Md Arifuzzaman, Alyssa K. Hartmann and Jessica L. Rouge*
Department of Chemistry, University of Connecticut, 55 North Eagleville Road, Storrs, CT 06269, USA. E-mail: jessica.rouge@uconn.edu

Received 7th November 2020 , Accepted 10th November 2020

First published on 20th November 2020


Abstract

Intracellular trafficking and delivery of nucleic acids is an area of growing interest, particularly as it relates to therapeutic applications. Spectroscopic methods have been used to observe and quantitatively measure the delivery of oligonucleotides both in vitro and in vivo. Herein we demonstrate the use of a new fluorophore labeled surfactant presenting a solvatochromatic chromophore for tracking the assembly and degradation of a hybrid biomaterial we refer to as a nucleic acid nanocapsule (NAN). We show that the surfactant enables critical micelle concentration determination, monitoring of NAN disassembly in vitro, and the ability to track the cellular movement and activity of surfactant–oligonucleotide conjugates in cells when coupled with quantitative PCR analysis.
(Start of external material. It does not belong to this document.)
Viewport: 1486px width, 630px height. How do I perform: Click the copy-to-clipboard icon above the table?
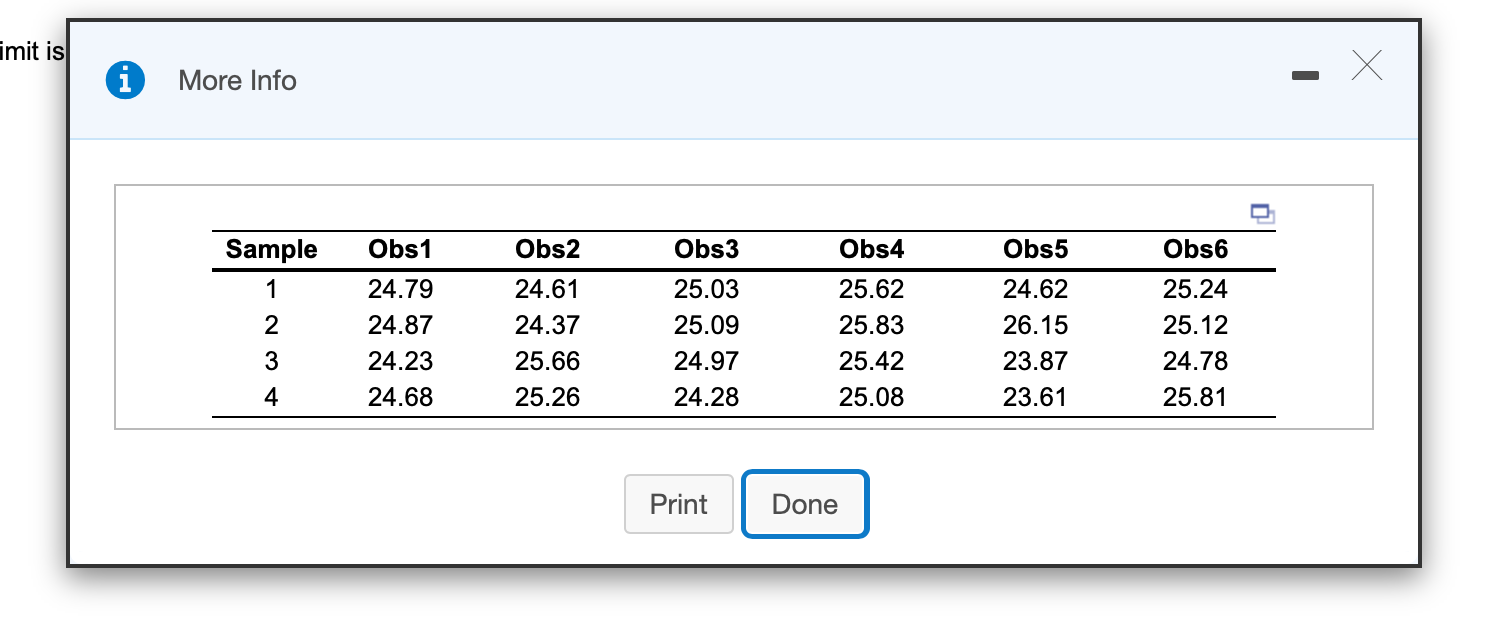1262,213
The field of therapeutic nucleic acids (TNAs) is rapidly growing, marked by the FDA's recent approval of antisense oligonucleotides (ASOs) and short interfering RNA (siRNA) as gene regulation treatments in the last 5 years.1–3 Despite the promise TNAs hold for treating a variety of diseases, their full potential is currently hampered by challenges associated with their delivery to specific cell types and subcellular locations. The delivery hurdle for TNAs is mainly due to challenges associated with their transport through biological membranes. This is particularly true for TNAs delivered using synthetic nanocarriers. To successfully knockdown a gene, these exogenous oligonucleotides must cross the cells outer membrane, endosomal barriers, and in some cases the nuclear membrane. Therefore it is important to be able to track and ultimately determine the mechanism by which a TNA is delivered into a cell so that if specific steps to the delivery methodology are hindered by a particular aspect of the delivery pathway, improvements can be made.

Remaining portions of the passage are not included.